Тонкие морщинистые губы Нукрата зашевелились и открыли провал почти беззубого рта.
— Встань, сын мой, мы только борцы за свободу, и перед нами не надлежит преклонять колени.
Разглядывая медленно поднимавшегося с земли Юнуса, Нукрат поднял глаза на высящийся за оградой красный кирпичный минарет, на аспидное небо и, вздохнув, прислушался. «Смерть ему! Смерть красному дьяволу!» — вопили за калиткой. Створки ее сотрясались от ударов. Назойливо кто-то кричал: «Открой!.. Открой!..»
Но ни угрозы, ни устрашающий рев никак не отразились на лице Нукрата. Еще раз терпеливо вздохнув, он проговорил увещевающе:
— Вот видишь, брат мой, что ты наделал. И если бы не мы.
— Презренные подлецы!.. Клянусь!.. Нет у меня вины… — зло сказал Юнус, пытаясь плохо гнущимися, застывшими пальцами соединить лоскуты разорванной гимнастерки и запахнуть шинель. Обнажившаяся загорелая грудь его тяжело вздымалась и опускалась от прерывистого дыхания. — Потаскухины дети! — снова выругался он, срывая с головы солдатскую папаху со звездой и вытирая взмокший лоб. — Чтоб им подохнуть от жажды.
Он замолк под ироническим взглядом назира. Узкое, цвета обожженной глины лицо Юнуса стало внимательным, а правая, несколько приподнятая бровь еще выше подскочила в недоуменном вопросе.
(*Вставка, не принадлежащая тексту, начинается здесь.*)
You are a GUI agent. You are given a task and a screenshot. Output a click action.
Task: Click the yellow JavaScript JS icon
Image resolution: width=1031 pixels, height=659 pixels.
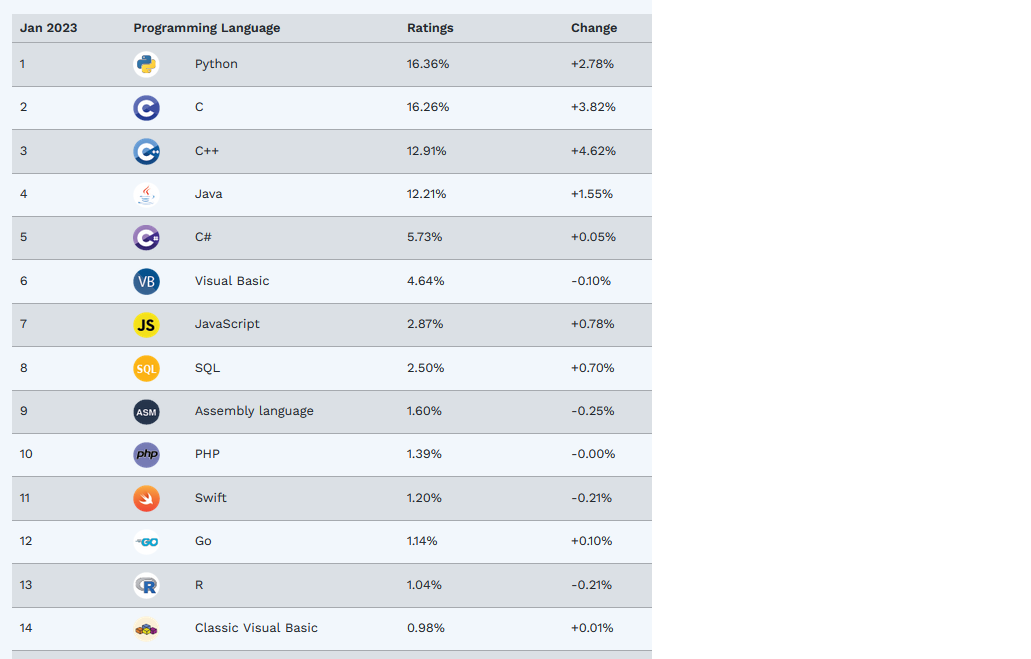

— Конечно, — проговорил снисходительно назир Нукрат, — вы крестьянин, кишлачник, выросли в дикости, невежестве, но мы в городе от всех требуем вежливости. Прошу вас, брат мой, оставьте недостойную брань. Великий пророк пони.
Но от обиды за незаслуженные побои и оскорбления Юнус не мог сдержаться:
— Плевать на всех пророков, чтоб их. — И он со смаком выругался, как ругался только в окопах.
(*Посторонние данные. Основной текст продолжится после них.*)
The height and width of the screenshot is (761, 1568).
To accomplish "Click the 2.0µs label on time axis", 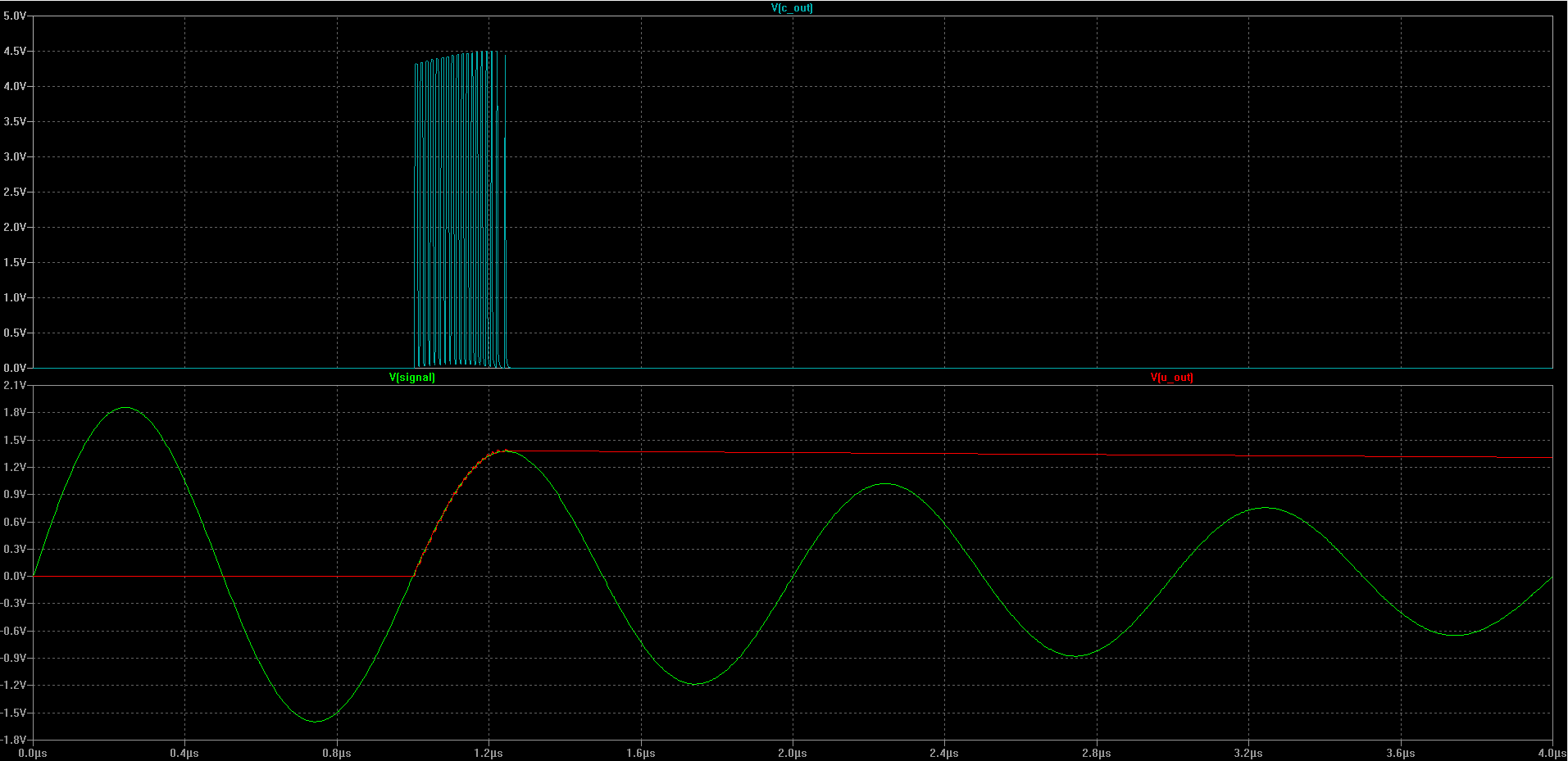I will point(792,753).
— Не богохульствуй, брат мой. — Тон Рауфа Нукрата сделался еще более вкрадчивым. — Это неподобающе. Мы благодарим тебя за знаки твоего внимания, что ты соблаговолил посетить нас… Прошу, следуй за нами.
Повернувшись на месте и все так же кутаясь в халат, он направился мелкими шажками к дому.
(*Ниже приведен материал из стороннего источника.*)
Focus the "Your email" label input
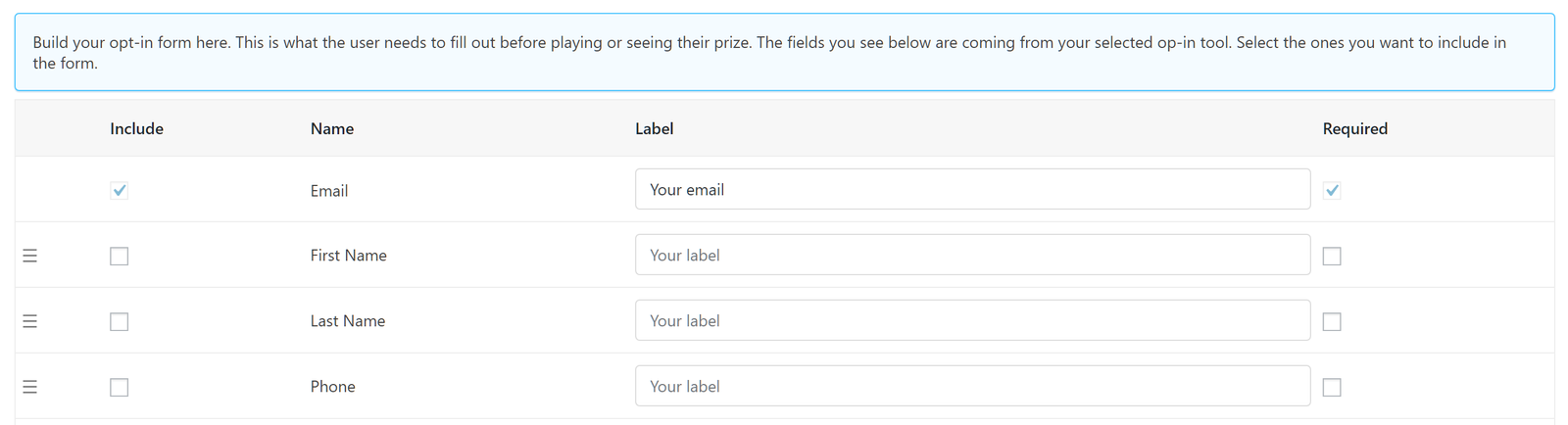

Они шли по посыпанной золотистым песочком тропинке мимо небольшого, выложенного кирпичом водоема, мимо глиняного возвышения, устланного коврами и одеялами, мимо виноградных беседок, укутанных рогожами на зиму, мимо цветочных клумб с побуревшими растениями и поднялись в темноватую, сырую комнату с голыми, неприветливыми стенами.
Рауф Нукрат сел за стол. Юнус, поискав глазами стул и не обнаружив его, расположился прямо на камышовой циновке, постеленной на полу.
— Ты что же, брат мой, а! Ты что же уселся развалясь, будто ты богач, у которого десять тысяч баранов.
Тон Нукрата был таким резким, скрипучим, что Юнус с некоторым удивлением посмотрел на него.